Salud

Qué tipos de barriga hay y cómo reducirla

Qué genera la acumulación de grasa o hinchazón en esa zona

jueves 5 de noviembre de 2020 - 7:52 am

Comer es un placer, pero a veces tiene sus consecuencias. Una de ellas, cuando se hace en exceso o en forma errónea, es la acumulación de la grasa en la zona del vientre, que puede ser subcutánea o visceral. La primera es la que se acumula debajo de la piel y la segunda, la que lo hace alrededor de los órganos.

Normalmente la barriga sale porque se produce acumulación de grasa corporal, en concreto en la zona abdominal. En general a los hombres se les acumula grasa corporal principalmente en la zona abdominal, vientre y espalda baja. En el caso de las mujeres, es mayor en la zona de cadera, muslos y piernas.

Los alimentos que lo fomentan son principalmente los ricos en grasa, azúcar o productos con alcohol. También se puede producir por un consumo de calorías totales mayores de las que gastamos. Aunque sea una alimentación saludable, si contiene más calorías de las que gastamos en nuestro día a día, podemos acumular grasa corporal.

Evitar el exceso de calorías diarias; los alimentos ricos en grasa (especialmente saturada) y azúcar (especialmente azúcar simple, añadido); fomentar el consumo de verduras y hortalizas al menos 2 veces al día y el consumo de frutas frescas, unas 3 raciones al día; consumir agua como bebida principal y prácticamente exclusiva, y fomentar la práctica de ejercicio físico, de ser posible, pautada por un entrenador titulado.

La barriga aparece debido a la acumulación de grasa a nivel abdominal, a causa del sedentarismo, obesidad o sobrepeso, y las personas que tienen un biotipo (tipo de cuerpo) endomorfo tienen más facilidad de acumular grasa que los que tienen un biotipo ectomorfo, que son muy delgadas, o mesomorfo, que tienen tendencia a aumentar masa muscular.

Los tipos de barriga más comunes son:

– Barriga de gelatina o blanda o michelines alrededor de la cintura, debido a la obesidad y sobrepeso por sedentarismo, una alimentación a base de grasas, harinas, azucares, dulces, alcohol, etc. En ocasiones, por padecer un alto nivel de ansiedad.

– Barriga cervecera. Se caracteriza por el vientre redondo, duro, voluminoso, que se hincha desde la parte superior hasta aproximadamente el pubis, parecido a un embarazo.

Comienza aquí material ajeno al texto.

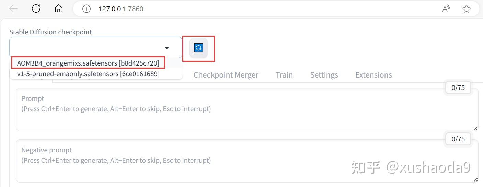Add this page to favorites with the star

coord(466,9)
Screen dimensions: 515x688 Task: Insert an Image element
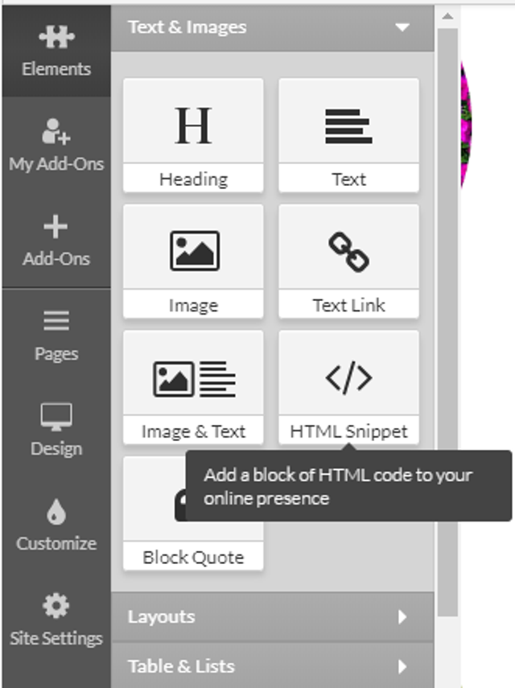193,261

Mayoritariamente la suelen tener más los hombres que las mujeres. Aparece por mantener malos hábitos en la alimentación, a base de grasas saturadas, demasiados hidratos de carbono y azúcares, con ingestas excesivas, horarios irregulares y con abuso en el consumo de alcohol y sal.

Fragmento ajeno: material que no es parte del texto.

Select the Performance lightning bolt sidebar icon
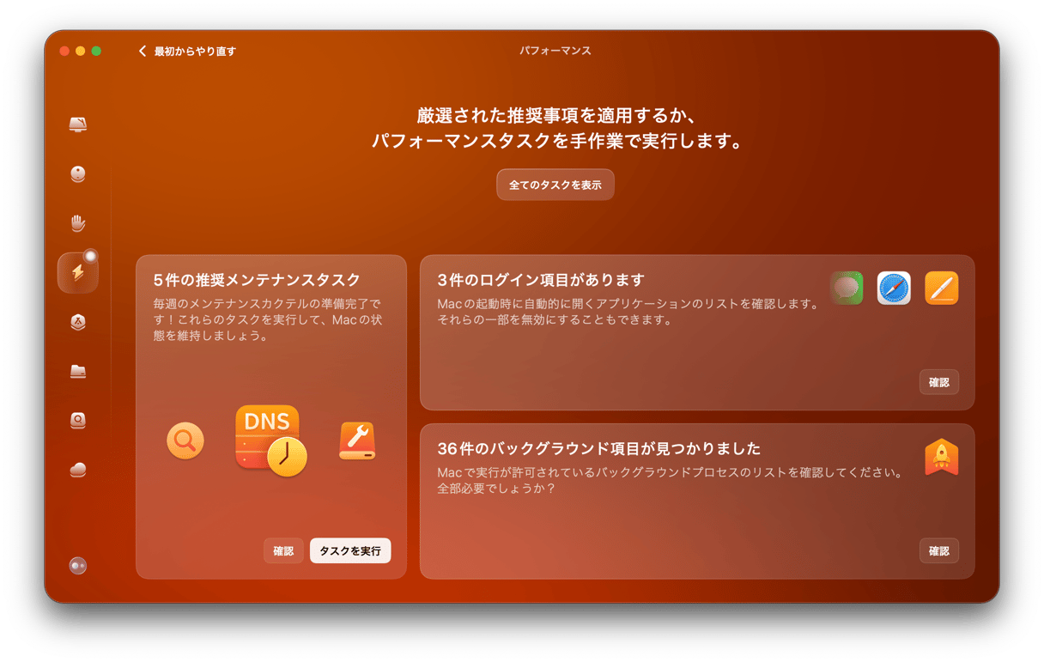Viewport: 1044px width, 662px height. (78, 273)
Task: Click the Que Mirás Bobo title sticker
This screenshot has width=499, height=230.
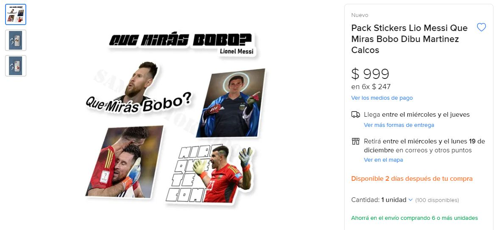Action: click(x=182, y=44)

– Barriga por estrés. Este tipo de panza hinchada en la zona alta bajo las costillas lo suelen tener personas delgadas. En general, aparece por llevar un estilo de vida estresado, dormir mal, comer rápido, alimentación poco saludable sin horarios y exceso de bebidas estresantes.

– Barriga de las mamás. Aparece tras el parto, ya que durante el embarazo se producen cambios en el abdomen perdiendo tono muscular. Serán necesarias como mínimo 6-8 semanas para recuperar el vientre anterior al embarazo (esperando el tiempo recomendado). Si no se actúa con el ejercicio adecuado, se puede mantener este tipo de vientre durante años.

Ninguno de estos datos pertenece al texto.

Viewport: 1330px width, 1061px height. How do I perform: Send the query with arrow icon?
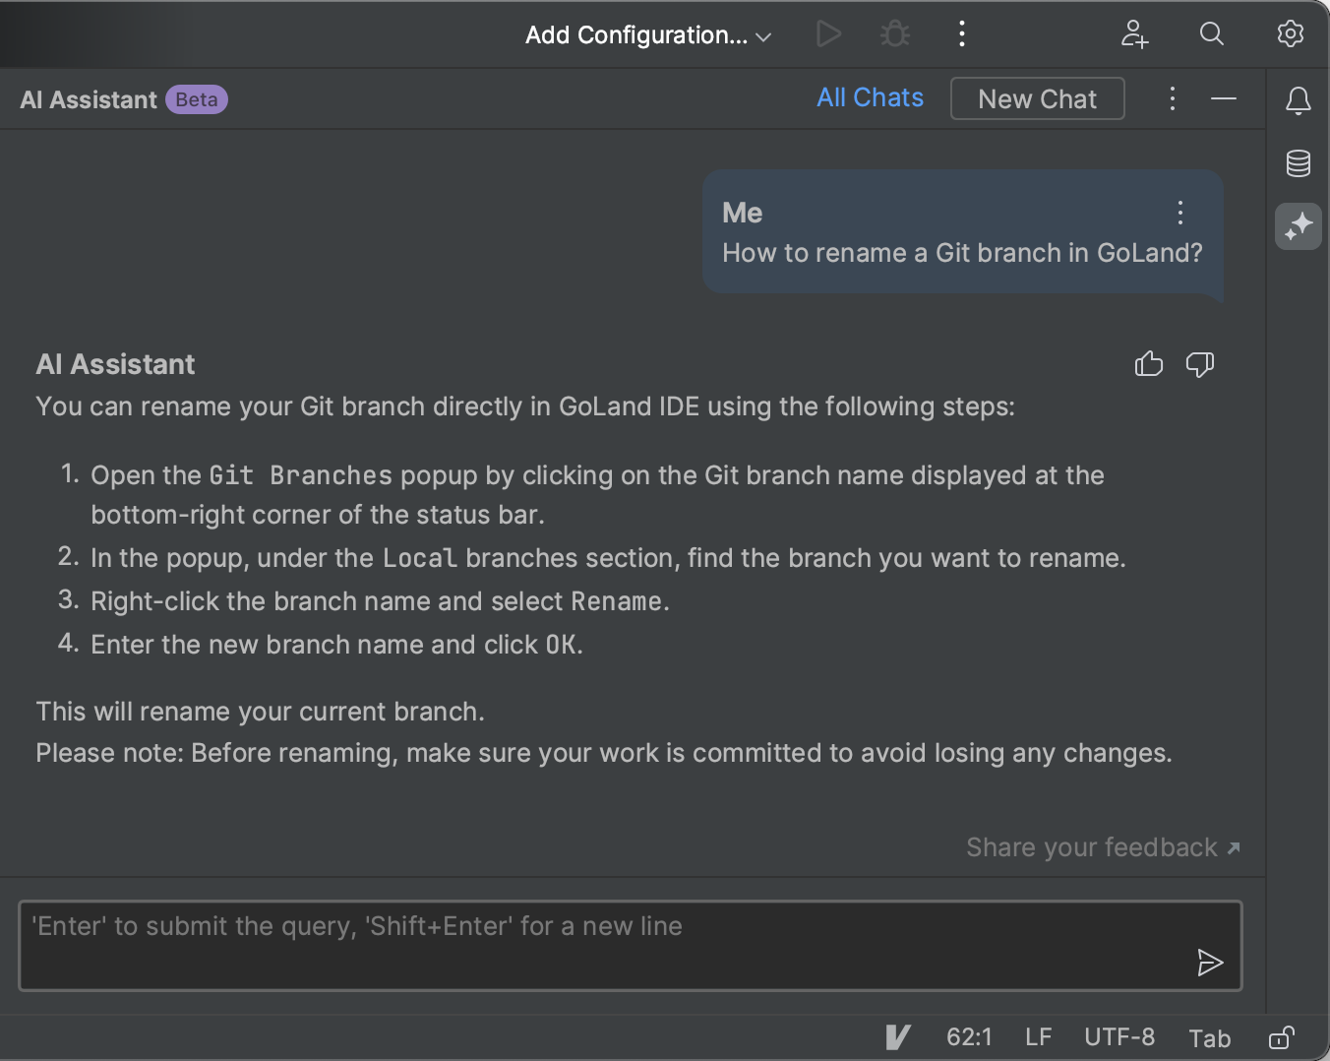(x=1210, y=962)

– Barriga hinchada. Aparece en el bajo vientre, suele tener un nivel bajo de grasa, se hincha debido a los cambios hormonales, como cuando las mujeres esperan el periodo menstrual. También pueden tener abdomen hinchado los que padecen enfermedades intestinales inflamatorias.

Se necesita constancia, paciencia y fuerza de voluntad para eliminarla. Personas que entrenan a menudo no siempre consiguen un vientre plano, depende también de la genética de cada persona y de que no haya un problema de salud preexistente que sea el culpable.

El entrenamiento de fuerza con pesas, máquinas o la fuerza de tu propio cuerpo o bandas elásticas es una buena opción. Por otro lado, el entrenamiento cardiovascular de alta intensidad y entrenamiento cardiovascular a intensidad ligera/moderada. Si combinamos estos tipos de entrenamientos (fuerza + HIIT + cardio), gastamos más calorías durante el entrenamiento pero también gastamos más calorías posentrenamiento; es decir, después seguimos gastando calorías.

Y además, al combinar fuerza con cardio de alta intensidad (HIIT entrenamiento a intervalos de alta intensidad) y entrenamiento cardiovascular normal del 60-70% de una frecuencia cardiaca máxima con esta fórmula, quemamos mucha grasa y elevamos al máximo el gasto calórico durante el entreno y posentreno llevando al máximo el metabolismo basal, que es el gasto calórico en reposo.